A remuneração por serviços profissionais é direito de todos e não se pode rejeitar. Mas, mesmo os profissionais têm como, a certas horas e em certas circunstâncias, prestar serviços a Deus na pessoa do próximo. E como isto é terapêutico! Como faz bem! Os que não veem na vida outro objetivo senão o trabalhar para satisfazer sua aquisitite (doença que, obsessivamente, leva-nos a juntar sempre mais), aqueles que se matam para crescer, merecer, ganhar e mais ganhar, acabam adoecendo, não só por excesso de fadiga, mas adoecem também de traumatizante decepção, pois as riquezas, tão esforçadamente acumuladas, não o livram da decrepitude e da morte. Essas pessoas se esquecem de que mortalha não tem bolsos.

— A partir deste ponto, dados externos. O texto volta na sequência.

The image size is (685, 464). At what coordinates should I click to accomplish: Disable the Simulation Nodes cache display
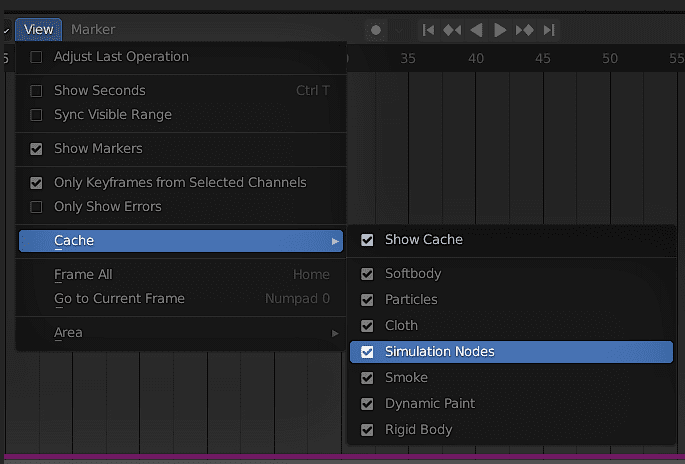coord(367,352)
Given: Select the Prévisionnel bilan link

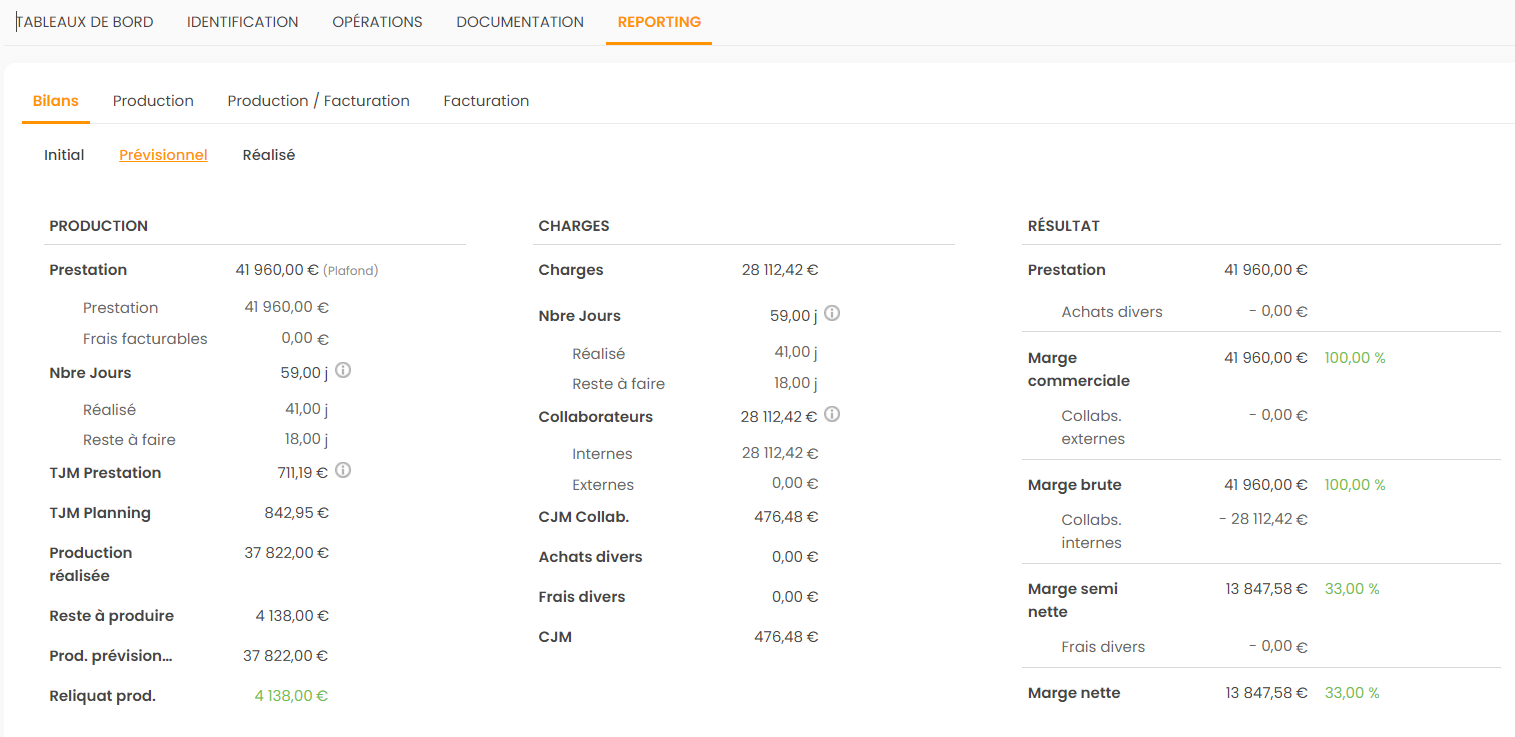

Começamos esta conversa dizendo que a vadiagem é causa de doença. Chegou a hora de dizer também que a exacerbação no trabalho profissional não o é menos. O trabalho pode preservara saúde, pode curar, mas também enfermar. Tudo depende de como e quanto se trabalha. Trabalhe muito, produza muito, mas sem se esgotar, nem comprometer o tempo destinado à família, à recreação e ao serviço de Deus. Trabalhe com persistência, gostando do que faz, sentindo a importância do que faz. (Todo trabalho é valioso e necessário.) Seja justo no preço e honesto na performance. Faça o melhor que puder, não importa que seu trabalho seja humilde. Trabalho nunca é humilhante, a não ser aos olhos do ignorante. Quem é mais credor de respeito e de gratidão: o lixeiro perfeito ou o ministro corrupto?
Nunca se desespere, se uma infeliz situação o reduzir à invalidez. Se não puder trabalhar, aproveite todas as horas de solidão e medite, ou faça seus exercícios espirituais, procurando a comunhão com o Divino, seja pela oração, seja pelo estudo. O ócio só chega a ser deletério para a alma imatura. Quem sabe da Onipresença, nunca se sente só, mesmo que se encontre paralítico num hospital e esquecido dos amigos e abandonado pelos filhos e irmãos. Na solidão, o sábio cresce em poder espiritual. No ócio, o tolo se estiola e esvazia. Mas o sábio sabe tirar do ócio a quietude e o silêncio necessários a escutar a voz de Deus. Trabalhe. Viva. Transforme-se. Enriqueça-se espiritualmente, cumprindo sua missão nesta vida. Nunca se contente com o parasitar.
*O livro “Yoga para Nervosos” encontra-se em PDF no Google (ver na página 259 do livro a descrição de várias técnicas de relaxamento).